Magazine MN: Last year you published your first book “The perfectly executed startup” that was based on your own experience in entrepreneurial circles, and which, eventually, became an invaluable source for early stage startup founders. Recently, you’ve published your second book “Confessions of an Entrepreneur”. Tell us more about it.
Yann: My second book can best be described as a side product. As I don’t just talk the talk but also try to walk the talk. When I wrote my first book I started writing my blog because I was late with its release. I guess in the end I was 6 months or so late. So I used my blog to pretty much show my readers that I was still alive…
But in a way my side product somehow developed into a passion of mine and I started blogging constantly. I even wrote articles that I didn’t publish. Once I had a lot of articles written I decided to see whether or not I could make a book out of it. So my second book was pretty much a side product of my first book and the inspiration for another blog posts of mine called “What’s your side product”
Magazine MN: In 2013 you were part of the project “Raise awareness for entrepreneurship”. It was a bike tour to motivate young people to start living their dreams and raise the awareness for entrepreneurship, since a lot of young people still don’t see entrepreneurship and starting a company as a valid career path. During one month you were able to visit 10 cities (9 in Germany and one in Poland), 15 events and travel more than 400 km by bike. You taught young people many lessons on entrepreneurship and shared your experience. What were you able to learn for yourself during that tour?
Yann: I learned that the best way to learn things is to actually teach things. I guess the moment you try to explain things to others you really understand the things you were thinking about in their entirety. If we only learn things for ourselves we will usually never try to get as deep into a subject as we would if we had to talk about it to others (or even teach it to others).

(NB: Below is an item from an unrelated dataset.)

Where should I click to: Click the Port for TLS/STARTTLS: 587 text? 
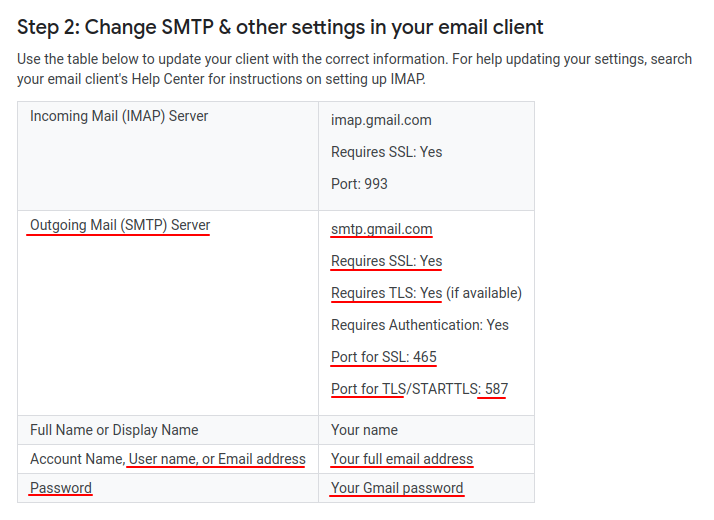pyautogui.click(x=419, y=389)
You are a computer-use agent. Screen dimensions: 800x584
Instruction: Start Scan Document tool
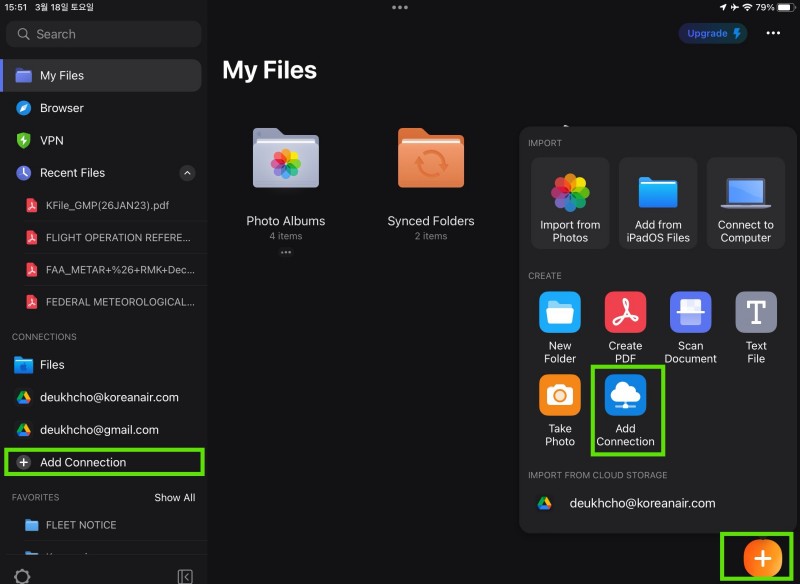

We want to be well prepared and think our thoughts through. We want to look smart. So that pushes us (or at least me) to properly “learn” things first. If I didn't, I would just look stupid…
So the moment I learned something new or found out something that fascinates me, I write a blog post or talk about it when I have a speaking gig somewhere (and this forces me to think my thoughts trough and not just stop half way through).
And I can also get immediate feedback by observing how people react when they hear or read about some of my thoughts. It’s either some sort of validation or like someone telling me “hey you’re missing a point here. What about xyz?”
Magazine MN: What was your greatest discovery about yourself and relationships with people after becoming an entrepreneur? And how did all that stuff that you faced during your journey affect your personality?
Yann: Let me answer that question with one of my latest blog posts. I feel that it really fits quite nicely here.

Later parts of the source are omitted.